A part or Apart – 2
I was catching up on Swaram’s blog after a long time and her this post moved me a lot. The story of her friend’s fight against dowry stayed with me through the evening.
I reached home in a very pensive mood when my mom called. After marriage, when mothers call on their daughters, it is typically with 2 intentions – one – to check on your (and your family’s) welfare and two – to report latest happenings in the immediate family.
And this time, she had a disturbing news for me. My cousin A was seeking a divorce from her husband of nearly 8 years.
Now, A was born and brought up in a very very tiny village in south kanara where only approx. 10 families live. She traveled to a far away town to get herself educated and completed her B.Com. A’s parents have been loyal to that village. They really lived a difficult life – getting up around 4 a.m., milking the cows, cleaning the cow shed, preparing breakfast, sending kids to school, toiling in the fields, coming back home, cooking, cleaning etc etc. never ending work and no electricity (and now, sparse electricity). They have just 2 children – A and her brother, whom they brought up lovingly, despite all their daily struggles.
After graduation, they married her off to an engineeer guy with links into one of Mumbai’s wealthiest and well-known families. The expectation from the groom’s side was for a pompous wedding. A’s parents did their best to meet their expectations – held a grand wedding and attended grander reception and gave away the apple of their eye, the well looked after parrot into the hands of a hawk.

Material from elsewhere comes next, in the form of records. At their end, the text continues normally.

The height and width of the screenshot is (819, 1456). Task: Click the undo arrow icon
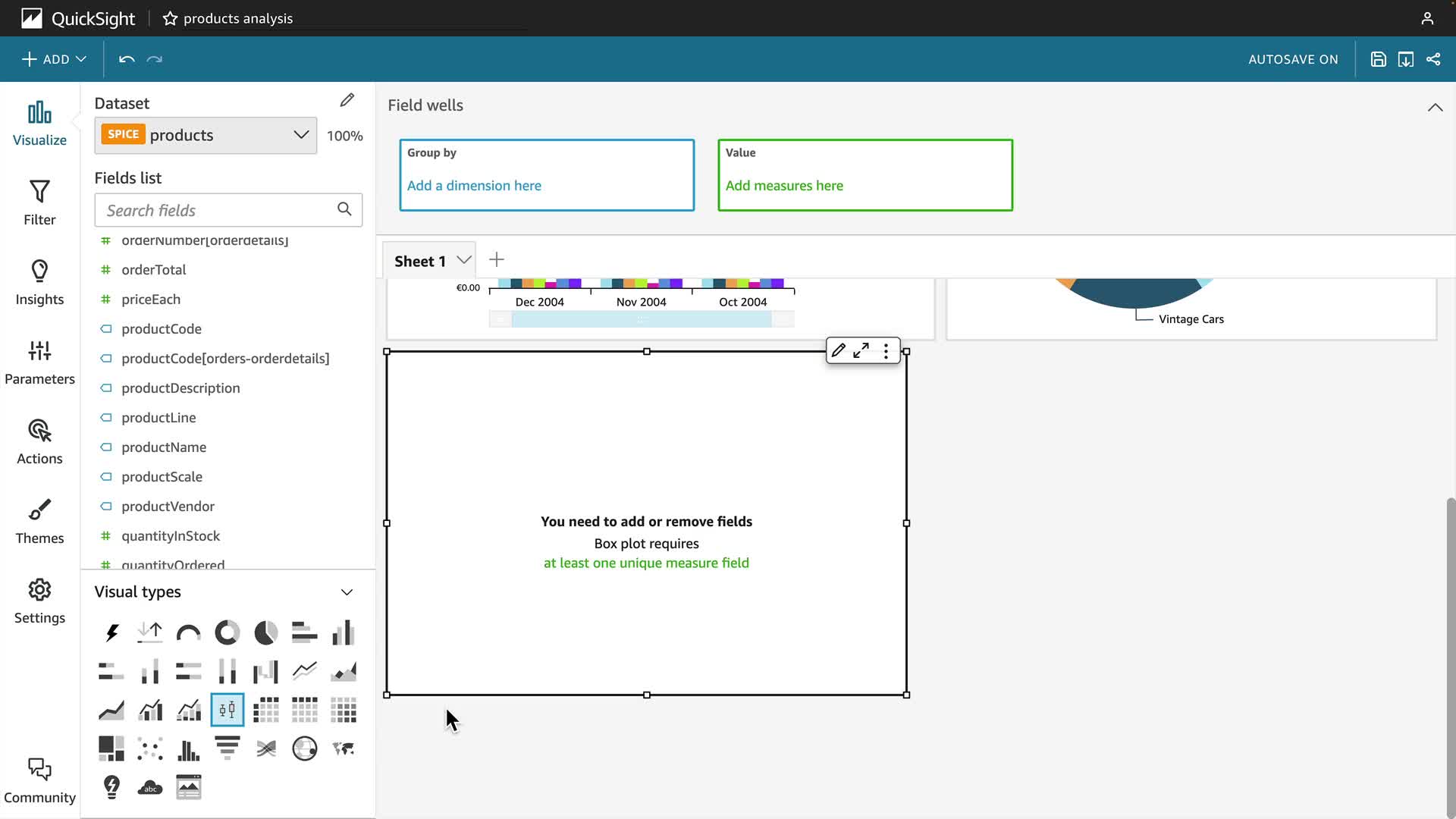[127, 59]
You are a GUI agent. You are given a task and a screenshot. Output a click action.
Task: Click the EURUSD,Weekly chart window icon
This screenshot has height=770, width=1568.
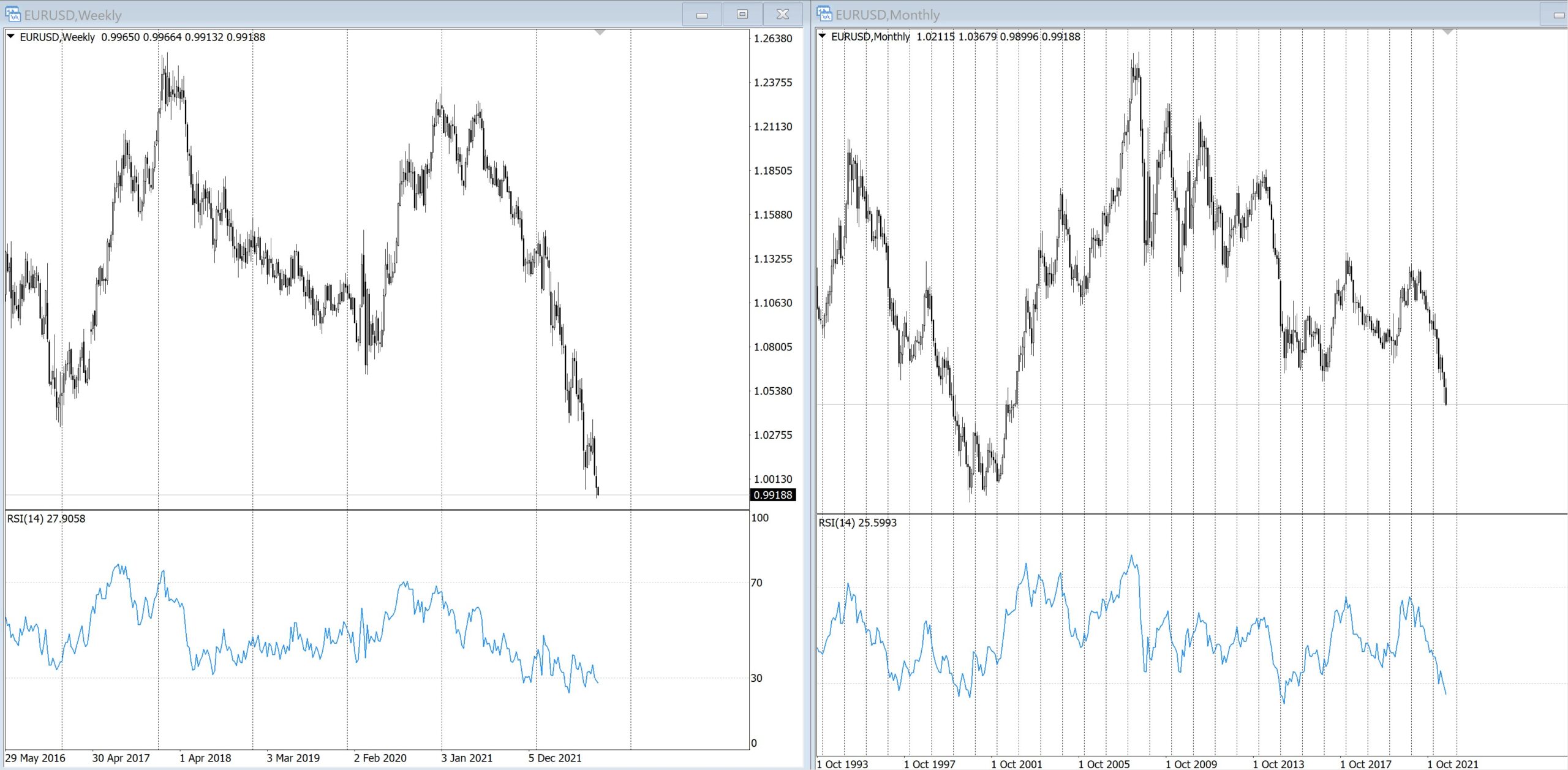point(12,14)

Within 1 year of marriage, A gave birth to a son. Only around this time, she started uncovering a different facet of her husband. This guy turns out to be a moron who continuously quit jobs and shirk from responsibilities of looking after his wife and kid.
A’s parents struggled to come to terms with this. A’s maternal uncle was overseas. They even requested him to get a job for A’s husband and he obliged by finding him not 1 but 2 jobs… but this guy did not stick to both of them… he returned back to Mumbai and stayed in Mumbai.

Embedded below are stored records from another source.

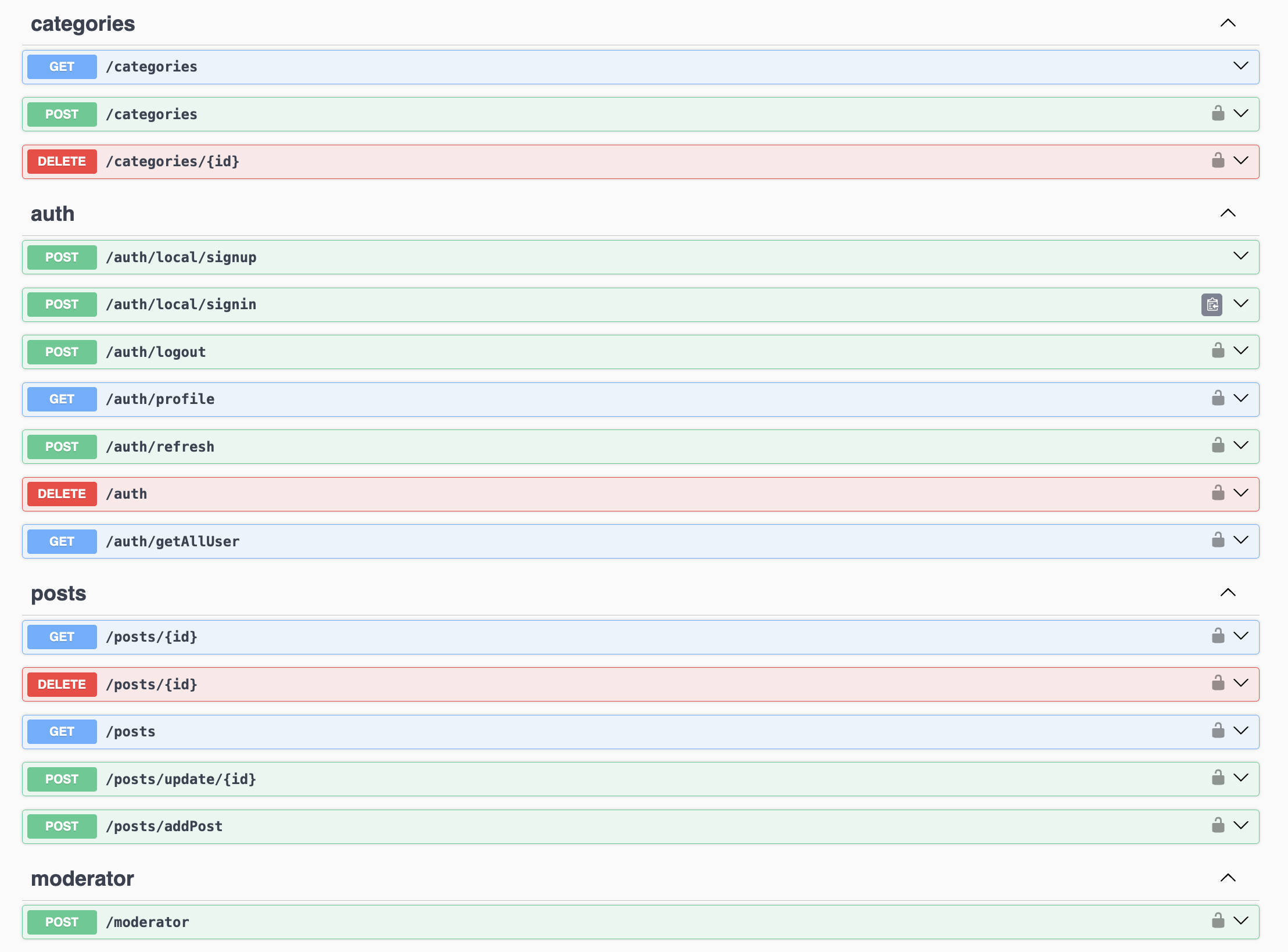Click the lock icon on POST /moderator
1288x952 pixels.
[1218, 921]
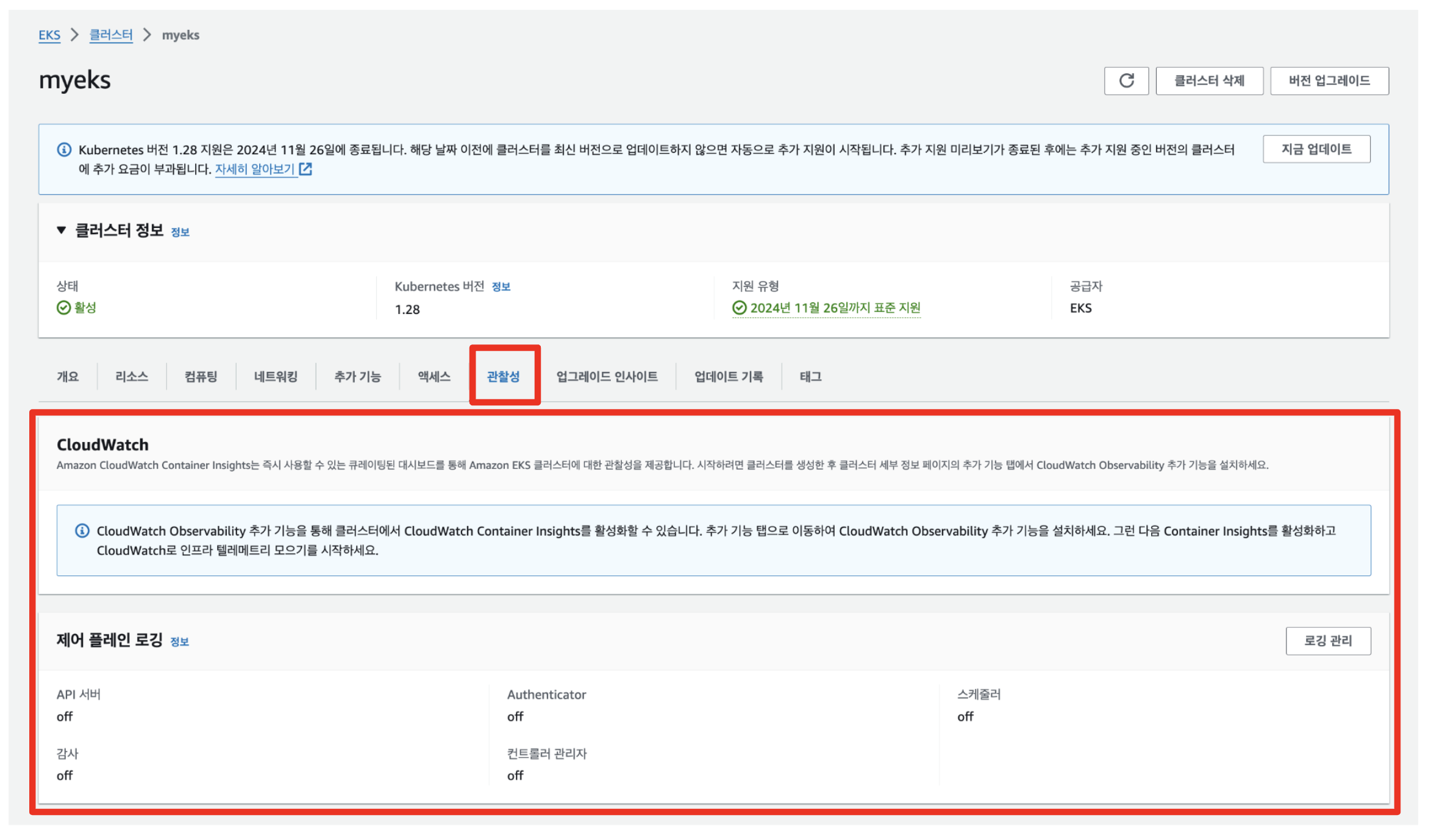Click the refresh icon button
Screen dimensions: 1434x840
click(1125, 80)
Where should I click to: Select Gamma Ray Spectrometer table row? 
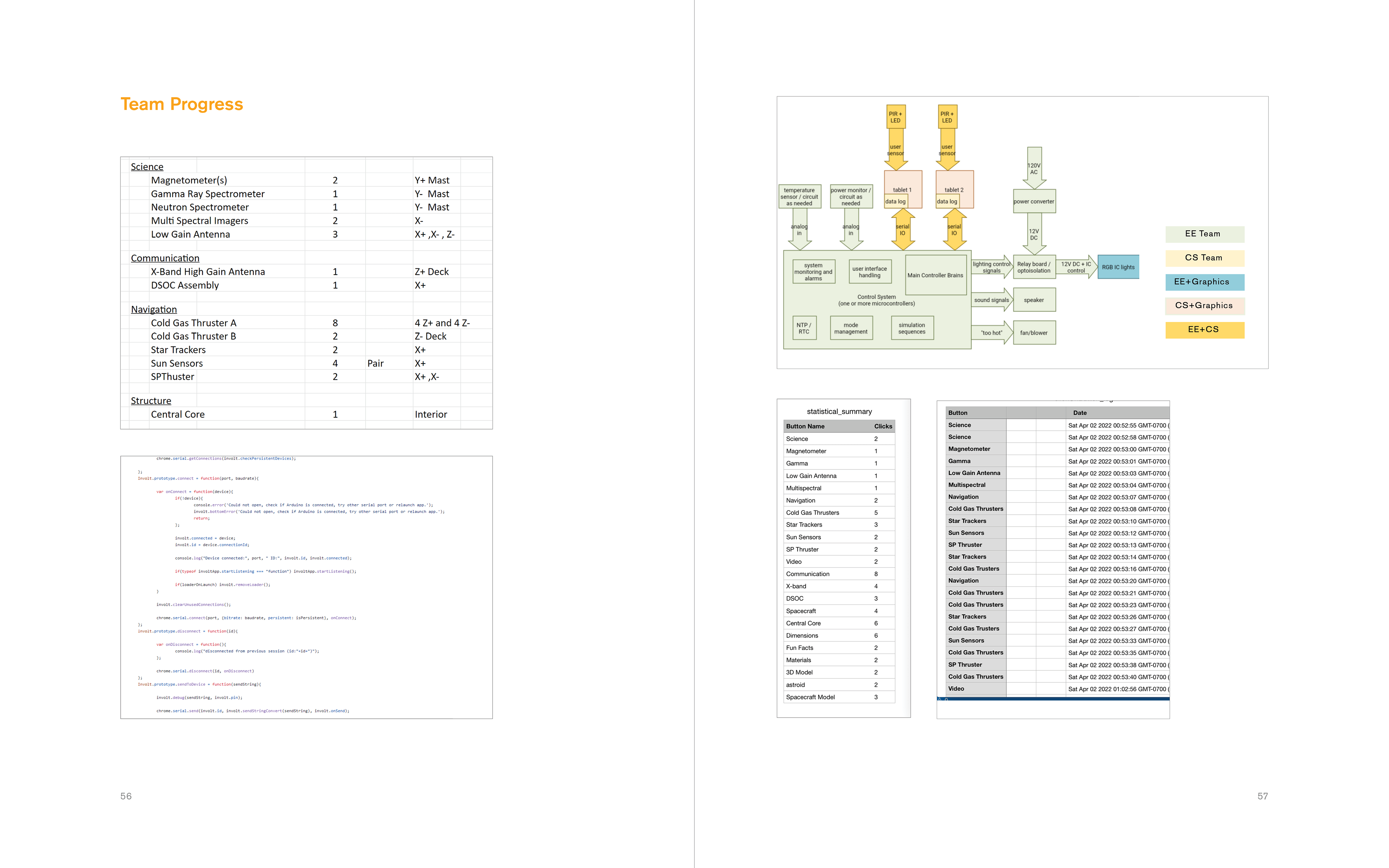coord(208,194)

Frustrated A started having health issues. Her parents were shattered. They kept a brave front in front of immediate family yet showing everything was good. They tried to quitely work things out with A’s husband in the background. Nothing worked.
In the meanwhile, A moved to Bangalore and took up a job with one of Bangalore’s IT giants in their BPO division. All the while trying to resolve issues with her husband.
But when she saw no light at the end of the tunnel, it was A who took matters into her hand and took a bold decision to seek a divorce. She organized for a meeting with the groom’s family and her family and told them what she was expecting. Shamefully, the groom was NOT even willing to support their kid, who is just 5 years old and blissfully unaware of the storm in his mothers life…
So, when my mom told me this, I was truly heart broken. My heart went out for that little one who is yet to see the world and is quitely growing up with his grandparents in the tiny village – just because his mother wants to shield the child from all the pain that she is currently going through.
I called A at night and told her “A, I don’t have words to tell you how happy I am that you have taken this bold decision. Please do not grieve for what happened. Look for the future and I am sure you have a very bright one ahead. I want you to know that I am in 100% agreement with your decision and support you with all my heart. Any point in time, you need to talk, you need help, call me and talk to me. I will help you as much as I can and this is my promise”.
She had tears in her eyes as she heard me and my eyes grew moist. I felt I had done the right thing by calling her up and endorsing her decision. As her family, I want to stand by her and support her for the bravest decision she has taken in her life.